From the Vaults: Harmony Korine Is Back From Break
Last weekend, Harmony Korine's Spring Breakers opened in three theatres in New York and Los Angeles and received some of the best box office numbers ever received for a specialty picture. This weekend, the movie opens in approximately another 1,100 venues (including 15 in the Austin area), and the question is whether its success will continue.
Harmony Korine broke into movies when he wrote the screenplay for 1995 Kids, Larry Clark's disturbing film about a group of young New York City teens (and prepubescents) and their dangerous mores. Korine got to write and direct his own film Gummo in 1995. Set in Xenia, Ohio, Gummo shows us affectless cat-killing kids and other horrors. Our reviewer Russell Smith cited the film for its "unmitigated repulsiveness" and gave the movie a bomb instead of any stars.
Things improved for Korine with his next feature julien donkey-boy, released in 1999. In the opening words of my review, I said, "Julien may be a donkey-boy but it's Harmony Korine, this film's director, who is a horse's ass. A talented one, to be sure, but nevertheless a beast that seems not fully tethered or reined in. Korine's star has risen on the basis of his distinctive brand of abrasive cinema." I rated the film at 2.5 stars.
After a significant break, Korine was back in theatres with his next feature 2008's Mister Lonely. This time out, Korine created memorable images of social outsiders who are barely connected to their own identities.
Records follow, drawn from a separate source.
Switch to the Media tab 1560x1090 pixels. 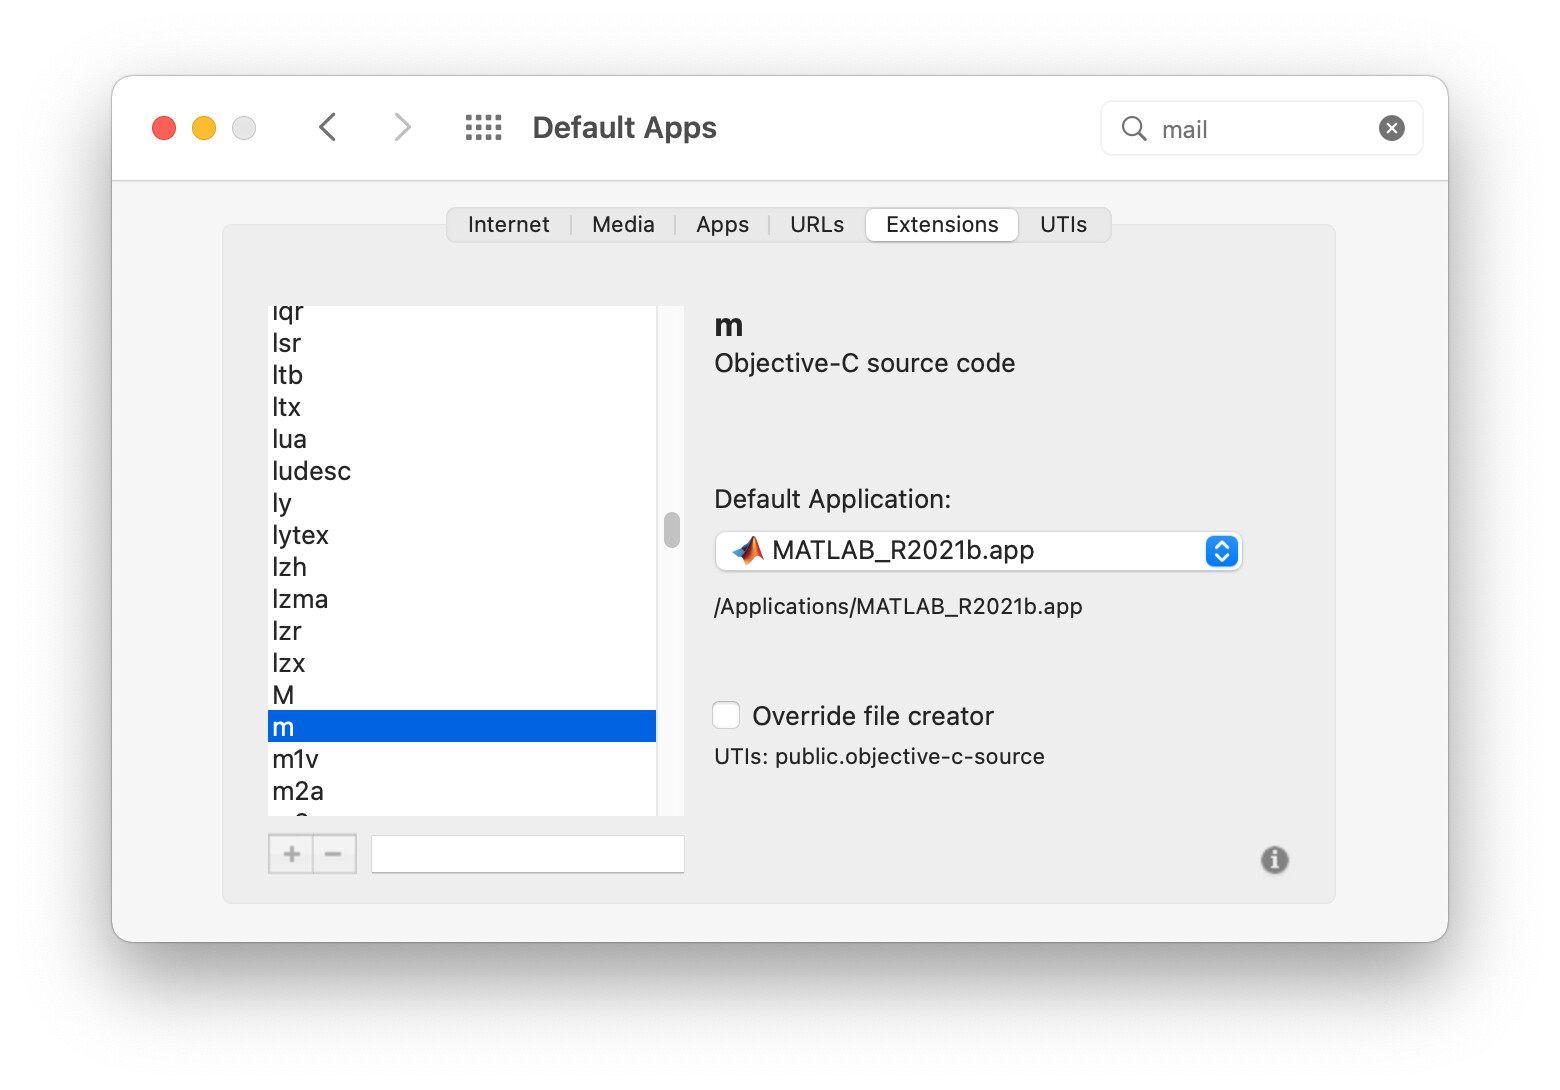click(x=623, y=225)
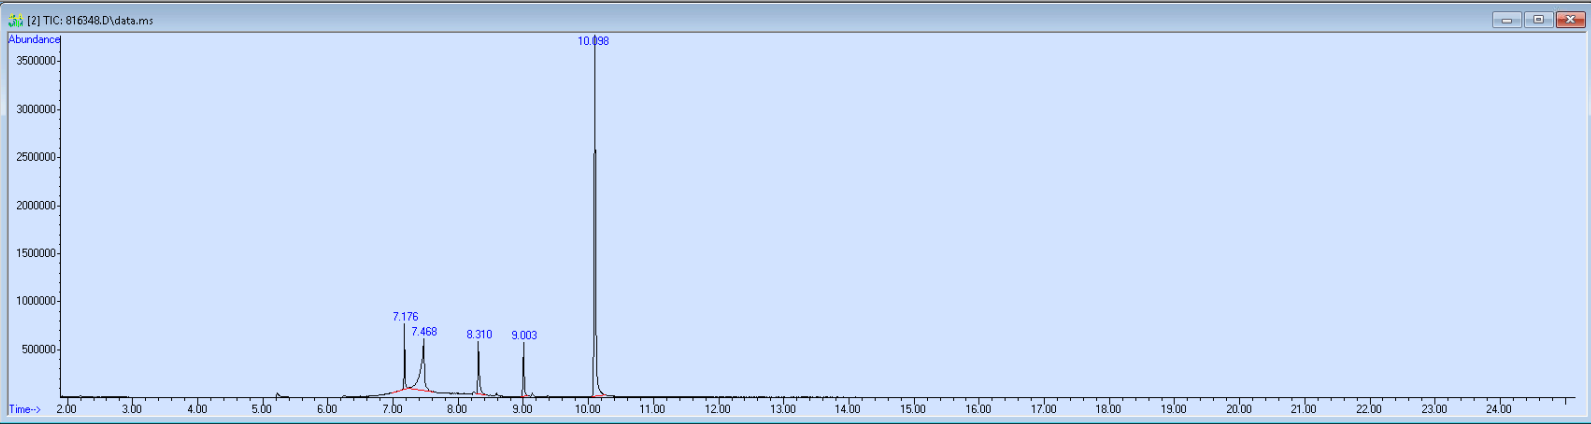Click the 18.00 time axis label
The height and width of the screenshot is (424, 1591).
click(1108, 409)
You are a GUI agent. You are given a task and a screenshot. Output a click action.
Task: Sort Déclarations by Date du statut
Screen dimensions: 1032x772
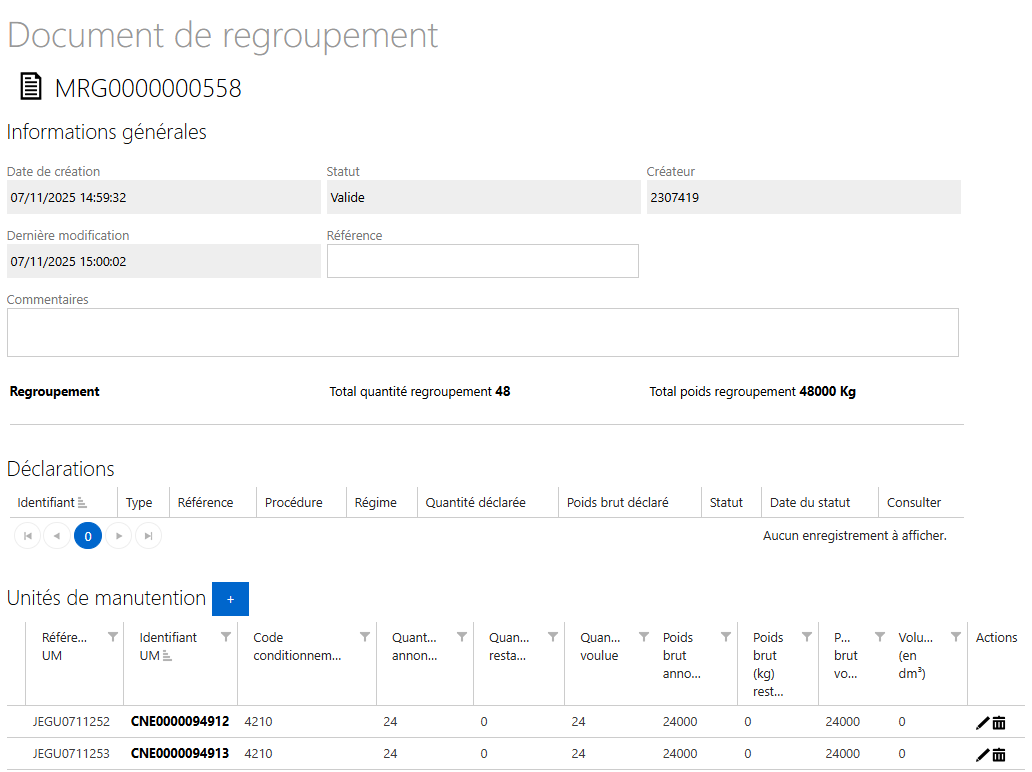[x=809, y=503]
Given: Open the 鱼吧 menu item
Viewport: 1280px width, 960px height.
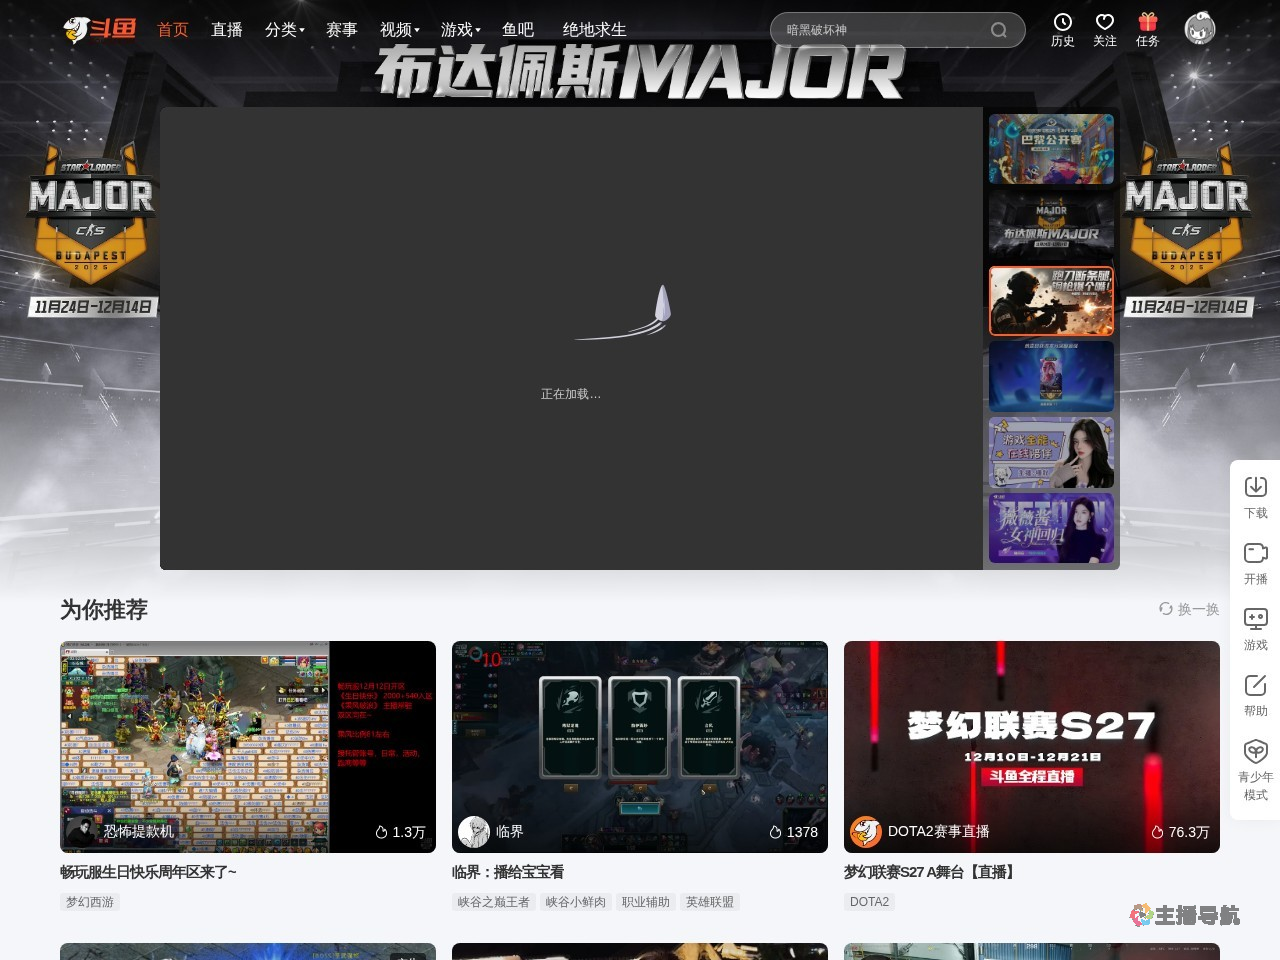Looking at the screenshot, I should (x=520, y=30).
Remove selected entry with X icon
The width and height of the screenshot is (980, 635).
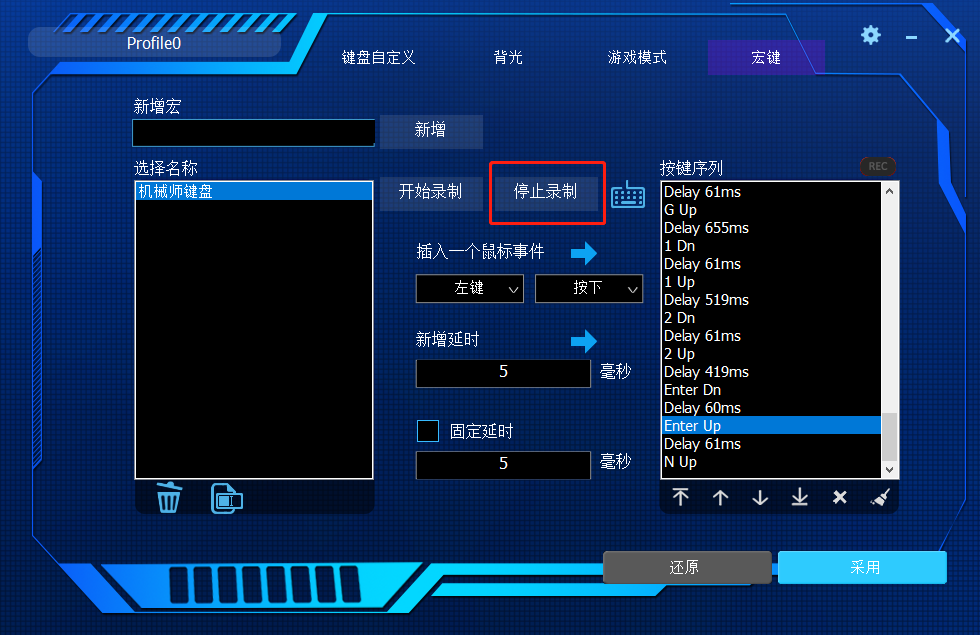tap(839, 498)
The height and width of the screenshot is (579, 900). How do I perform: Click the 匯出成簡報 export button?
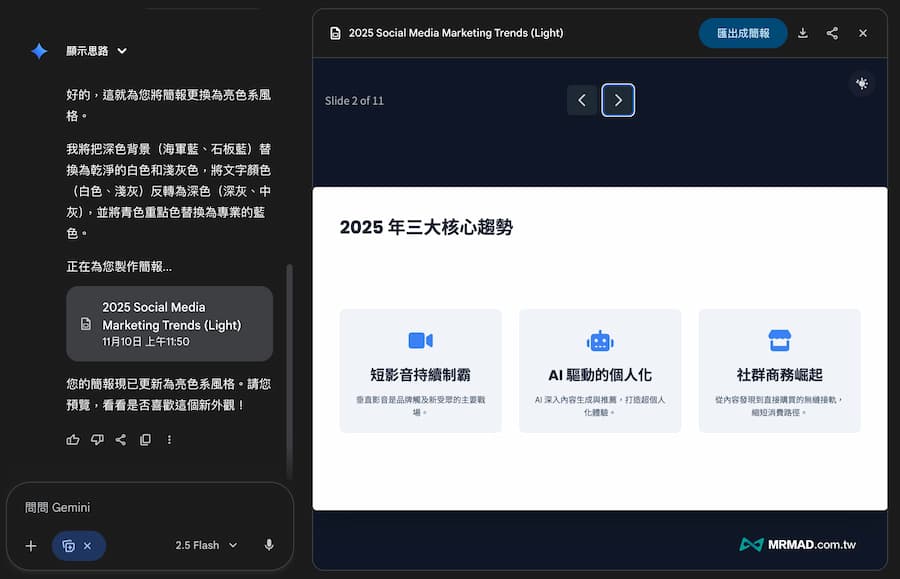(x=743, y=32)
They are celebrity impersonators, played with touching sensitivity by Diego Luna as Michael Jackson, Samantha Morton as Marilyn Monroe, and Denis Lavant (Holy Motors) as Charlie Chaplin, among many others. That film earned a recommendable three stars in our review. Korine also appeared with the film at the 2008 SXSW Film Festival and was interviewed by Cindy Widner in "You Are Not Alone."
With Spring Breakers, Korine is earning some of the best reviews of his career (my Chronicle review rates it at 3.5 stars), and he has now demonstrated that he can be a box-office player. We can only wonder what this "kid: will do next.